March 12, 2015
Dear Friend of Israel,
The British writer Charles Moore once described Israel as “a noisy democracy.” Israeli Prime Minister Benjamin Netanyahu underscored this same point – what he called the “rambunctious” nature of Israeli politics – when he addressed the U.S. Congress in 2011: “You think you’re tough…on one another here in Congress?” he chided, good-naturedly. “Come spend a day in the Knesset [Israel’s parliament]. Be my guest!”
Seldom has the “noisy” nature of Israel’s democracy been more apparent than it is now, as the Jewish state gears up for elections on Tuesday, March 17. Campaign signs seem to be posted on every public space, and the television and radio are dominated by political ads.
Sometimes this public conversation can become overly partisan and bitter, and shed more heat than light – Americans know this as well as anyone. But, though it can be an annoyance, I look at this as a sign of overall societal strength. Such passionate public dialogue can only flourish in democracies like Israel or the U.S. Under totalitarian regimes, where speech and action are tightly regulated and restricted, there is silence.
Participation in the political process is, of course, important. History is full of examples of good leaders bringing a measure of peace and prosperity to their people, just as it is full of examples of bad leaders creating problems for their people, and even driving nations into ruin. We have a duty to make responsible, informed political choices, and to vote not just according to our interests, but with our consciences.

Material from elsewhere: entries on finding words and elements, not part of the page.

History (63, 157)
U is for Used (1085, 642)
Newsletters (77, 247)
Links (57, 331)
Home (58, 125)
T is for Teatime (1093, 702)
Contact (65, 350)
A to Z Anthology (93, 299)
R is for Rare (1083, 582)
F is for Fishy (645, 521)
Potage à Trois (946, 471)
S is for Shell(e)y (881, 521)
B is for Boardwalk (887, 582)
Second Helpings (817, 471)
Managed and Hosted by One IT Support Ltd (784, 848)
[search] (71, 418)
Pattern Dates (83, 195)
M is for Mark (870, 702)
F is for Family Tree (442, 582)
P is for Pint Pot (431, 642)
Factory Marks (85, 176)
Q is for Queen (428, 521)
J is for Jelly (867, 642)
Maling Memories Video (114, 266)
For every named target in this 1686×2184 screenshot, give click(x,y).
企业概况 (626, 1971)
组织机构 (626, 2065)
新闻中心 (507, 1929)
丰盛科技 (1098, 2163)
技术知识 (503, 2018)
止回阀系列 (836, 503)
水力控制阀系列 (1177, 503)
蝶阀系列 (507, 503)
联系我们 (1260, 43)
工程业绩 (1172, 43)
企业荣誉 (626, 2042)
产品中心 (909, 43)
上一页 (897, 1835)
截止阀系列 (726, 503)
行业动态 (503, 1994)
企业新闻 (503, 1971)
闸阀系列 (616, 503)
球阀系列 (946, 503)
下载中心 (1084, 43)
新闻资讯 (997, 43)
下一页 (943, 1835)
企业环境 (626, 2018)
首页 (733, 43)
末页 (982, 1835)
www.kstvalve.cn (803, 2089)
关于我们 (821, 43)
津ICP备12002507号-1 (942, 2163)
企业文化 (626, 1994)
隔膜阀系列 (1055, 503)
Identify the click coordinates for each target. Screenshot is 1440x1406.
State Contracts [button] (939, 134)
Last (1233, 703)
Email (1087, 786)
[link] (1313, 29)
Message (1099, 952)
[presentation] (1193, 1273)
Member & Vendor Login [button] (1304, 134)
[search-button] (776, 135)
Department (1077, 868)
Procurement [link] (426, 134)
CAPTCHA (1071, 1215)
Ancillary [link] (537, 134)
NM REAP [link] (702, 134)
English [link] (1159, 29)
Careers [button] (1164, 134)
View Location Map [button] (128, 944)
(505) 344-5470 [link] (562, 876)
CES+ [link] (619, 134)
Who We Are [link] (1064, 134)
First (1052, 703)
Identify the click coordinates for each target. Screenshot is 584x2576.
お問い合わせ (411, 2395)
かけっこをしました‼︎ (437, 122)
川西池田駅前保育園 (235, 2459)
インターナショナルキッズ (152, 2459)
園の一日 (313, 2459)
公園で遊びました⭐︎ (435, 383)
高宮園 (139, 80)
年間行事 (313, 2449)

But we must never forget the words of the Bible: “Do not put your trust in princes, in human beings, who cannot save…Blessed are those whose help is the God of Jacob, whose hope is in the Lord their God” (Psalm 146: 3, 5). I don’t believe this verse encourages cynical mistrust of all those in power as much as it admonishes us that divine power is infinitely greater than human power. Often, we look to our worldly leaders for every solution, while forgetting the One who is all-powerful; we look at the loss by the political candidate we favor as the ultimate catastrophe, while forgetting that God is still sovereign over the world and all that is in it.
As Israelis prepare to head to the polls – and as Americans begin to prepare for their own elections in 2016 – let us all give thanks to God for the blessing of living under democratic political systems. There are so many today living under oppressive rule who do not enjoy that blessing. And, at the same time, never forget that political systems rise and fall like all works of man, and that true freedom is found in acting in faith and courage, trusting in God, and acknowledging His sovereignty and dominion over our lives.